He had a magnificent oeuvre — a good poet, music composer, singer, actor, journalist, author and filmmaker of the highest order. And his intellect and scholarship combined to make him a true-blue cultural philosopher of not only Assam, but of the entire northeast.

Two telling comments made after Hazarika’s death on November 5, 2011, aged 85, aptly bring out the range of his achievement and the wide impact that he made over a span of 70 years.

Writing for The Guardian, Asjad Najir pointed out that Hazarika had “used music, cinema and the written word to stitch political ideology and ancient traditions into the fabric of popular culture”.

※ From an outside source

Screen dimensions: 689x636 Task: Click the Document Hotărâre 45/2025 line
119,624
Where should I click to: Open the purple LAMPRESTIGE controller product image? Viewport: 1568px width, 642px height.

National award-winning critic and acclaimed filmmaker Utpal Borpujari was very direct: “The kind of impact this genius has had in the socio-cultural-political space of a huge geographic region comprising the northeast India, West Bengal and Bangladesh would be hard to grasp for anyone who does not understand the Assamese and Bengali languages.”

Born on September 8, 1926, in Sadiya, Assam, Hazarika — the eldest of 10 children — said he inherited his voice from his mother, “who regularly sang lullabies to me as a child”.

A child prodigy, at the age of 10 Hazarika came in touch with lyricist, playwright and first Assamese filmmaker Jyotiprasad Agarwala and poet Bishnu Prasad Rabha and recorded his first song.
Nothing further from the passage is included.